The mountain was originally known by the Lakota Sioux as Six Grandfathers which was part of the route that Lakota leader Black Elk took for a spiritual journey. The area was taken over by the US around 1877 on a claim that is still disputed based on the 1868 Treaty of Fort Laramie. It was named Mount Rushmore during a prospecting expedition by Rushmore, David Swanzey, and Bill Challis. The idea for the Mount Rushmore sculptures came from Historian Doane Robinson in 1923 who wanted to promote tourism in South Dakota. In 1924, Robinson asked sculptor Gutzon Borglum to become a part of the project. Mount Rushmore commission was authorized by congress on March 3, 1925. Between 1927 and 1941 Borlum and over 400 workers sculpted 60 foot carving of 4 US presidents. What is notable is that not one worker died during the construction of this massive project. They chose George Washington, Thomas Jefferson, Theodore Roosevelt, and Abraham Lincoln to represent the first 150 years of American history. The sculpture was supposed to be different in fact Susan B Anthony was to be included. A lack of funds stopped the competition of the project in 1941.

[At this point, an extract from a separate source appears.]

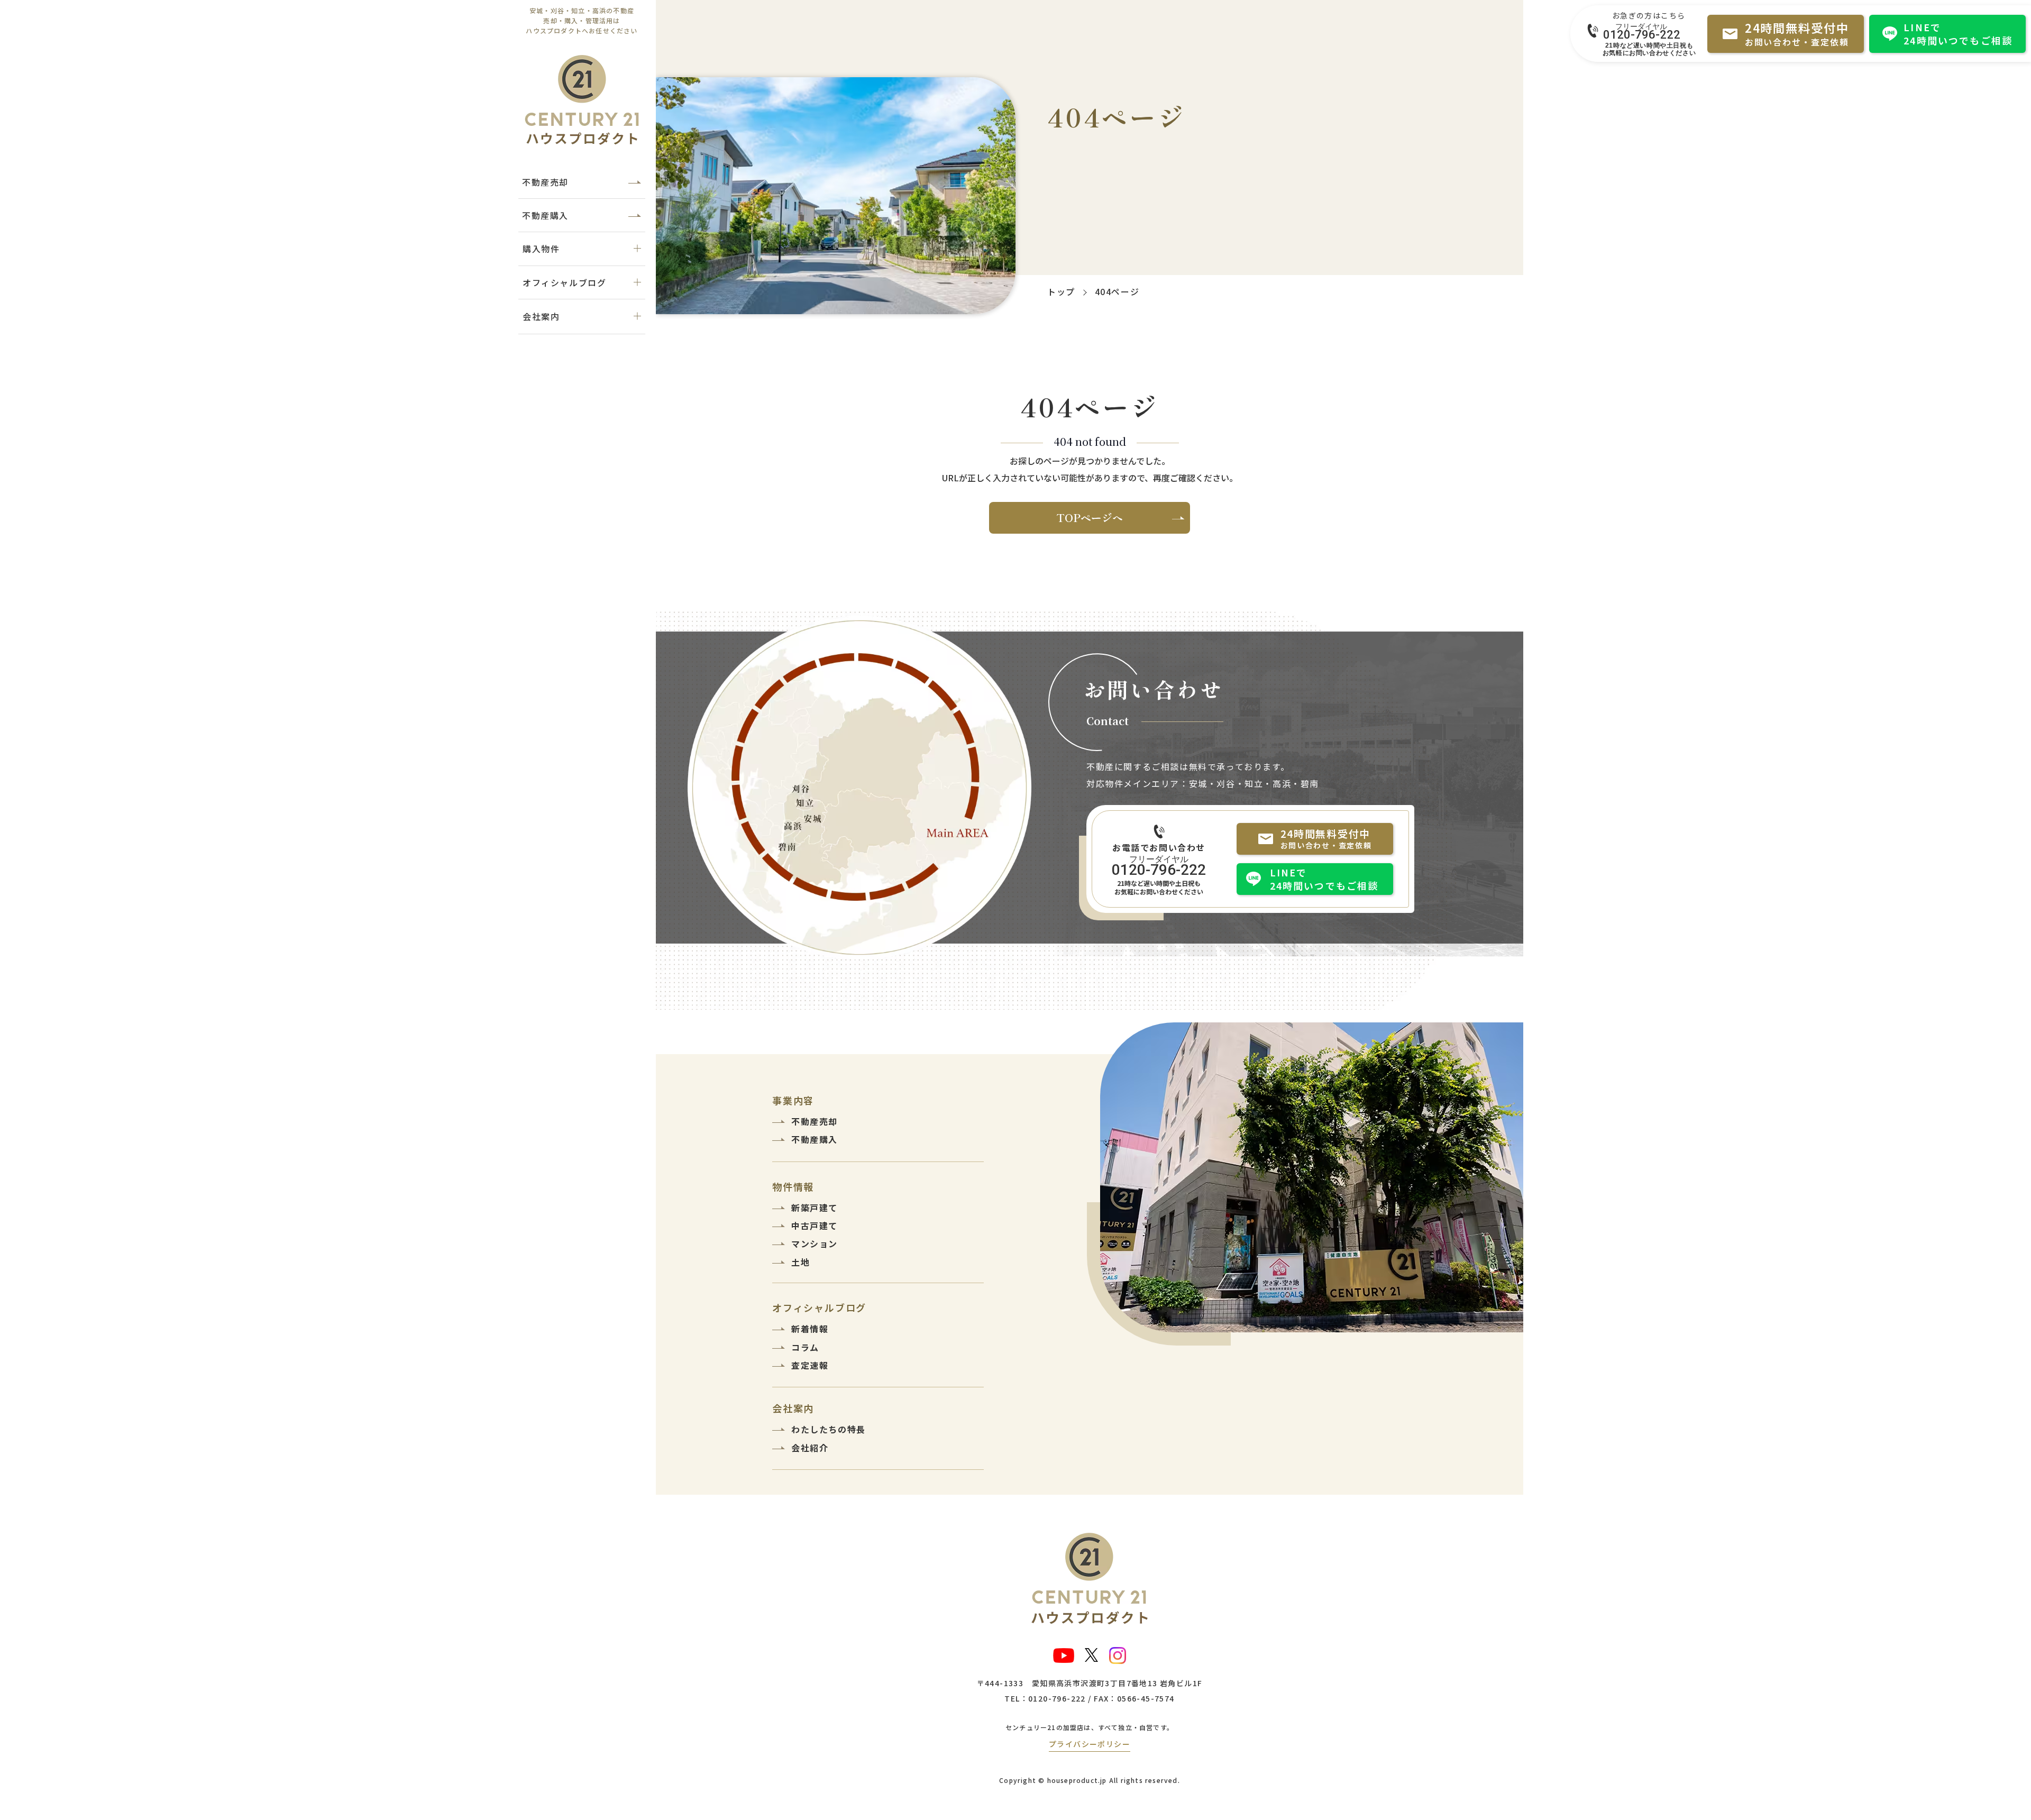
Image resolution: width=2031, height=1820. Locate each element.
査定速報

When you first walk in, you can see Flags of different states and the dates they were accepted into the United States. Here, you can try posing with your state flag or the state that you want to go to. Continuing further there is a museum area where you can see how the monument was built. You can see the monument in varying degrees of progress. Also, there is a case with different used picture postcards of Rushmore. It is interesting to see the art work over the years for a monument that relatively does not change. Directly in front of the monument is a stage area. Here, there are various benches where you can sit and watch the monument. I guess at the stage are different speeches or performances are put on.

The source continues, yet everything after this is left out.